EDITOR'S NOTE: ‘Mat-Su? Is that a city in China?’

Editor_s Note - Chinese delegation - Matt Hickman.jpg
Editor_s Note - Chinese delegation - Matt Hickman.jpg

A chuckle ran across the line of Chinese businesspeople sitting across the table as Lindsey Whitt, external affairs manager with the Alaska-based shipping company Matson, said in gracious, diplomatic tone that her recent trip to China was ‘life-changing.’

There was an awkward moment of silence. One’s first assumption had to be that something was lost in translation, but as it turned out, not so much.

Sui Jin Kon, sharp-as-a-tack Director of China-based Global Alliances for WTC Harbin, cleared up the confusion somewhat by explaining, “you said, life-changing,” to which Whitt asserted, that yes, seeing the Great Wall and other such landmarks was life-changing for her.

The meaning of the chuckle, it seemed, was meant to be at the expense of stereotypical American tourist of life, who can’t even go on vacation without having some earth-shaking epiphany.

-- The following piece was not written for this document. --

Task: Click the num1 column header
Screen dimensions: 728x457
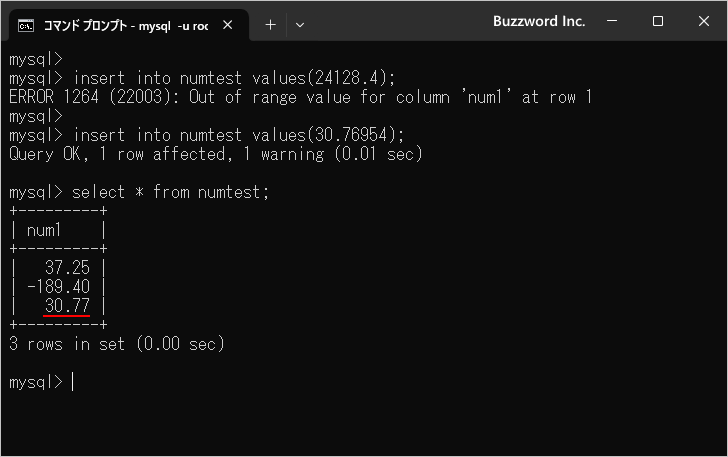Action: click(44, 230)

An even funnier line at the meeting between Alaskan business leaders and members of the Chinese real estate group came moments later when Whitt regained her diplomatic speaking tone and spoke of the great connections she made with fellow Alaskan businesspeople on their trip with Gov. Bill Walker to China last month. Whitt noted one such entrepreneur looking to ship timber from the Mat-Su, which prompted Steven Lo, Group Executive Director of the Huahong Group, who was translating the exchanges to Group Chairman Zhang Hongshan, to interject, “Mat-Su? Is that a city in China?”

For whatever reason, nobody but me laughed.

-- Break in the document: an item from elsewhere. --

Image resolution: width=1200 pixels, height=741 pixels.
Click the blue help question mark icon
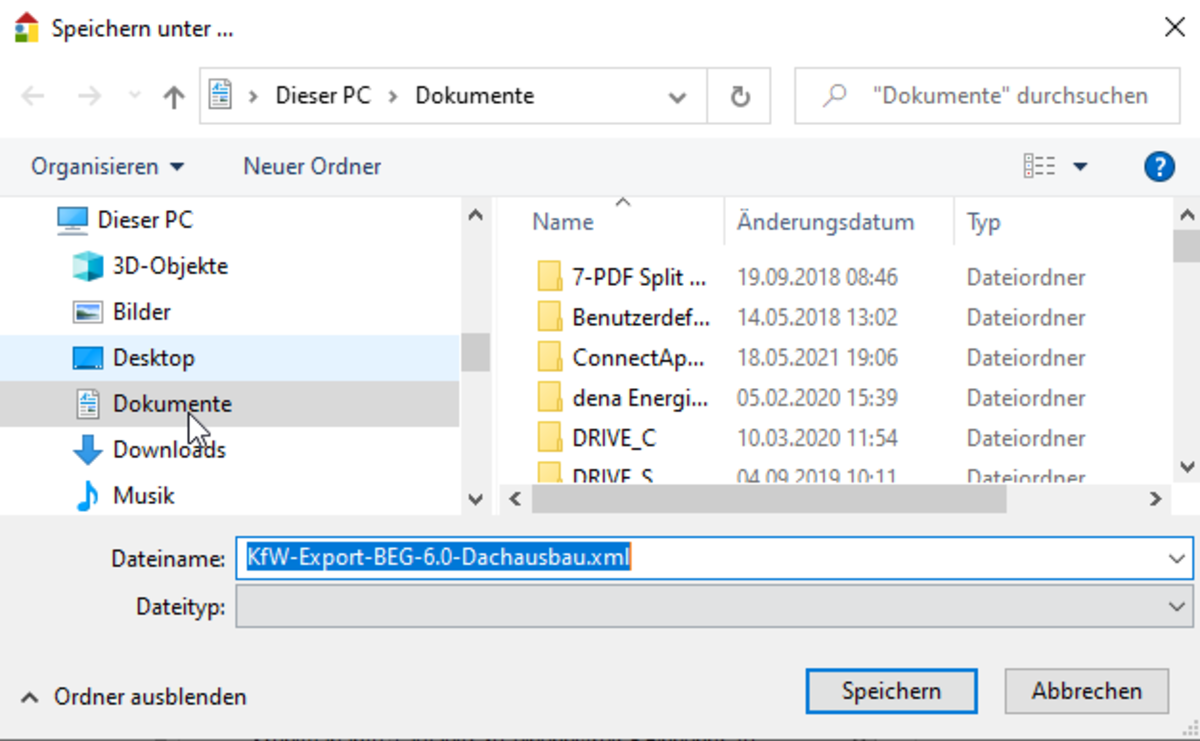click(1158, 166)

And in that second moment of awkwardness within the minute, it occurred to me that the 2018 Alaska gubernatorial campaign has little to do with the Alaska recession, rising crime, the PFD or a referendum on Gov. Walker’s job performance. Election 2018 is a referendum on China.

Immediately, when Democrat Mark Begich entered the race at the 11th hour, it forced Walker, the nation’s only Independent governor, into an even more independent corner.

The early logic suggested this meant a sure path to victory for Republican frontrunner Mike Dunleavy, who brings more of an isolationist, Tea Party-esque vibe to the table. Needless to say, the big backers of Republican politics in Alaska come mostly from big oil and are none-too-enamored with the idea of pouring money into the campaign of a former Valley senator who doesn’t seem to believe in the potential of LNG exploration, or the power of international trade.

Enter former Lt. Gov. Mead Treadwell, a globetrotting venture capitalist who is also the outgoing President of Commonwealth North, an Alaska-centric think tank that builds its base in the oil and gas industry.

All of a sudden, with a crowded, 3-party field, this race is no longer a referendum on Walker’s body of work, it’s a referendum on international trade, in general, and trade with China in particular.

At the gubernatorial debate held two weeks ago to cap off the Alaska Oil and Gas Association conference, held less than 24 hours before Treadwell and Begich threw their hats in the ring, one question from the audience asked candidates whether they thought China was a rival.

Dunleavy expressed severe distrust in the Chinese and went beyond calling them a rival to calling them a threat.

Walker, on the other hand, was completely nonchalant and a little annoyed by the question. He pointed to the billions of dollars worth of Alaskan seafood the Chinese purchase each year, and how much more they would like to consume. Transporting seafood — and especially fresh seafood — on direct flights from Alaska to China was the dominant interest of the Huahong Group in the meeting in the Peterson Tower, hosted by the Anchorage Economic Development Council that kicked off their weeklong visit, and long history of foreign investment in Alaska.

Walker, whose candidacy and statesmanship was once based on an almost white whale obsession with the development of a gas pipeline, has clearly pivoted his legacy to a burgeoning trade relationship with the Far East, and particularly China.

The Huahong Group does business with other states in the United States, but probably never one that represents his state as though it were a nation unto itself quite like Walker does.

“I would think that having the government set the stage for business connections obviously helps — it helps us to meet with all of you (media),” Sui said after the AEDC meeting. “It also enables government support from our side. The governor and the mayor of Harbin are excited to get an exchange going.”

Alaska business communities appear to be backing Walker’s trade mission, too.

“I want to thank the Governor (Bill Walker) for all he’s done for my group,” Whitt said. “Between Alaska and China there are energy opportunities with LNG, business opportunities, building opportunities and, of course, shipping opportunities, which I am very interested in.”

Fears of those who share Dunleavy’s position contend that much of the economic development and job creation that comes as a result of Chinese investment would result in jobs for Chinese people, not Americans, and certainly not Alaskans.

It’s a point of view that sounds more than a little brittle-spirited and flat Earth in nature, but on the other hand, who’ll be laughing should the day come that the Mat-Su really is a city in China?